**Your objective:**
Copy the passage of the court decision below word for word, starting at "In the separate" and ending at "retrieve his belongings.".

**Page extract:**
+ + + + +

REDACTED Management, Inc. et al – v. – REDACTED INDIVIDUAL
(NY Supreme Court, November 14, 2012)
We represented: Plaintiff
ELLEN M. COIN, J.S.C.
DECISION and ORDER
The two orders to show cause now before the Court were filed in two separate related matters and will be jointly disposed of herein. Both matters concern the ownership of and rights of individuals Plaintiff and Defendant regarding Entity 1 and other assorted entities, as well as a $200,000.00 withdrawal by Defendant from a Entity 1 bank account after his alleged firing from Entity 1. The crux of the issue at hand is that Defendant asserts that in return for his work, he was given a 20% share of all of Plaintiff's companies, but Plaintiff in turn asserts that at all times Defendant was only an employee with no rights of ownership and control.
In the motion filed under index number (REDACTED), plaintiffs Entity 1 and Globe sought an order preliminarily enjoining defendant Defendant from: (1) interfering, transacting or purporting to transact any business on behalf of Entity 1/Entity 2; (2) retaining $200,000.00 withdrawn from Entity 1's T.D. Bank ("TD") account ending in '5567 and all other property belonging to Entity 1/Entity 2; (3) receiving any funds from Entity 1/Entity 2's credit card processors and/or interfering in their relationship; and ( 4) soliciting or contacting current or prospective clients of Entity 1/Entity 2.
In the separate motion filed under index number (REDACTED), plaintiffs Defendant, Entity 3, and Entity 2 and derivatively on behalf of Entity 1 and Entity 4 (collectively, "Defendant") move for an order preliminarily enjoining defendants Entity 1, Entity 4, Entity 5, LLC, Entity 6, Entity 7; Entity 8, Entity 9 and Plaintiff from: (1) deleting and failing to restore Defendant's email account; (2) impersonating Defendant or otherwise contacting his credit card facilities; and (3) preventing Defendant from accessing the offices of Entity 4 and Entity 1 to retrieve his belongings.
Entity 1's complaint alleges that Plaintiff has at all times fully owned Entity 4 and Entity 2 and that Entity 1 is a wholly owned subsidiary of Entity 4. (Entity 1 compl. paras. 4-6). Entity 1 alleges that Defendant, an employee terminated on July 13, 2012, made an unauthorized withdrawal of $200,000.00 from a Entity 1 TD account ending in '5567, deposited it into a Entity 2 account ending in '800, then deposited $50,000.00 in a newly created Entity 2 account ending '617 and had a bank check drawn for the remaining $150,000. Plaintiff then transferred all remaining funds into a different account and filed a complaint with TO and the New York City Police Department, resulting in TD freezing the Entity 2 accounts ending in '800 and '617. (Entity 1 compl. paras. 19-21). TD then froze Entity 1's bank accounts allegedly in response to a lawyer claiming Defendant was a 20% owner of Entity 1. Entity 1 further alleges that Defendant is not a 20% owner of Entity 1 and that he improperly called two Entity 1 credit card processors, claiming account ownership and crippling Entity 1's business. (Entity 1 compl. paras. 24-27). Finally, Entity 1 relies on legal proceedings filed in this court in April 2012, wherein Defendant stated in a sworn affidavit that he was Entity 1's employee. (Entity 1 compl. para. 28; Ex. 7 to the Affidavit of Plaintiff dated July 31, 2012).

+ + + + +

**Supplied records:**
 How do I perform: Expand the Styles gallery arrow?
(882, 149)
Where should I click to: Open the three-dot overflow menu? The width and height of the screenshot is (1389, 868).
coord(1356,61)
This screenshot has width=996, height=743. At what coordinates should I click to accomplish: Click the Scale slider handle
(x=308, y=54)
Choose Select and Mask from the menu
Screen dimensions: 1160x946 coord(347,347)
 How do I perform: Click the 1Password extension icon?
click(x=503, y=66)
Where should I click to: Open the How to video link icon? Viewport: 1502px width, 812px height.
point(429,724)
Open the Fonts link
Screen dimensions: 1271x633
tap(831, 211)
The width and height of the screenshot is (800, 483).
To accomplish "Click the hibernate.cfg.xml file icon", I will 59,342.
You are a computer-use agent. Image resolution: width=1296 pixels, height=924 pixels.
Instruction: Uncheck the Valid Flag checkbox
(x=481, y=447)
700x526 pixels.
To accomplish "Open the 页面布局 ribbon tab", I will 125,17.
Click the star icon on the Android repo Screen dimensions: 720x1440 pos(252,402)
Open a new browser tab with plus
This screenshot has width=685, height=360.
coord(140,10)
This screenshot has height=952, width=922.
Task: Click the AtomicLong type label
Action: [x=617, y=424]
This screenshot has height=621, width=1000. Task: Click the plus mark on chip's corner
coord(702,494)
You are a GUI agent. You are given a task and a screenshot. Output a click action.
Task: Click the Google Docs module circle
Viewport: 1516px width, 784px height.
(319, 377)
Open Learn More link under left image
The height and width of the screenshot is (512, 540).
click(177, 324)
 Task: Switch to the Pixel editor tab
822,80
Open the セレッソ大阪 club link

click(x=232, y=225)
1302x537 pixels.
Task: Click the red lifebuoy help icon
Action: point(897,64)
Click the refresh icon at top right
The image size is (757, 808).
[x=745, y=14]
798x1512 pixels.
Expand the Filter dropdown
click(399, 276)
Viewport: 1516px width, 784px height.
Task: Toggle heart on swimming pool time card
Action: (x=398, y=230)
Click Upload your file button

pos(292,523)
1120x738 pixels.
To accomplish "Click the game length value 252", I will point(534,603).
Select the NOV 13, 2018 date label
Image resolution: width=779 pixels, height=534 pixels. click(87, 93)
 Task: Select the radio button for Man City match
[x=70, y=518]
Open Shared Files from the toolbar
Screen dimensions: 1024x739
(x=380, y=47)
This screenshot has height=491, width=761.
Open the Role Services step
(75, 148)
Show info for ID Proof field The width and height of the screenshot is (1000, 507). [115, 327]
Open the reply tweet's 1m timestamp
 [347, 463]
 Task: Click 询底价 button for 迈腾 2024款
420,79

+ + + + +

**Task solution:**
In the separate motion filed under index number (REDACTED), plaintiffs Defendant, Entity 3, and Entity 2 and derivatively on behalf of Entity 1 and Entity 4 (collectively, "Defendant") move for an order preliminarily enjoining defendants Entity 1, Entity 4, Entity 5, LLC, Entity 6, Entity 7; Entity 8, Entity 9 and Plaintiff from: (1) deleting and failing to restore Defendant's email account; (2) impersonating Defendant or otherwise contacting his credit card facilities; and (3) preventing Defendant from accessing the offices of Entity 4 and Entity 1 to retrieve his belongings.